EXERCISE REQUIREMENTS :: Transcribe, word for word, the portion of the purposes-of-the-study text below that begins with the words "Purposes of the" and ends with "attitudes toward reading?".

READING TEXT ::
## BEGIN

Purposes of the Study

Due to my own interest, I decided to learn to read Japanese on my own for four months and to record my journey of extensive reading in a diary. The goals of this study were to discover the effectiveness of extensive reading and to better understand the extensive reading process from the perspective of a foreign language learner. The research questions in this study are

  1. Does extensive reading lead to vocabulary acquisition?

  2. Does extensive reading promote reading comprehension?

  3. Does extensive reading promote positive attitudes toward reading?

  4. What challenges does a beginning foreign language learner face in the extensive reading process and how did the learner deal with these challenges?



The subject of this case study is also the researcher and the author of the paper, referred to as Wendy. Wendy lived in Hong Kong for 20 years where she learned Chinese as her first language and English as a second language. She has resided and studied English in the US and Canada since 1992. At the time of the study, she was attending the University of Hawai`i for her master's degree in ESL.

## END

DATASET SECTION ::
## BEGIN

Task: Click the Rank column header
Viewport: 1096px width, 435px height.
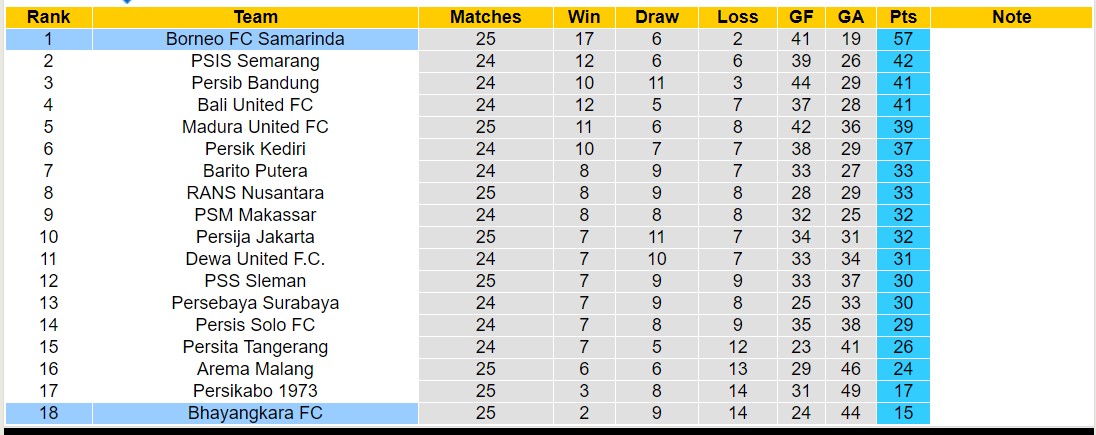Action: pyautogui.click(x=49, y=17)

## END

TASK RESPONSE ::
Purposes of the Study

Due to my own interest, I decided to learn to read Japanese on my own for four months and to record my journey of extensive reading in a diary. The goals of this study were to discover the effectiveness of extensive reading and to better understand the extensive reading process from the perspective of a foreign language learner. The research questions in this study are

  1. Does extensive reading lead to vocabulary acquisition?

  2. Does extensive reading promote reading comprehension?

  3. Does extensive reading promote positive attitudes toward reading?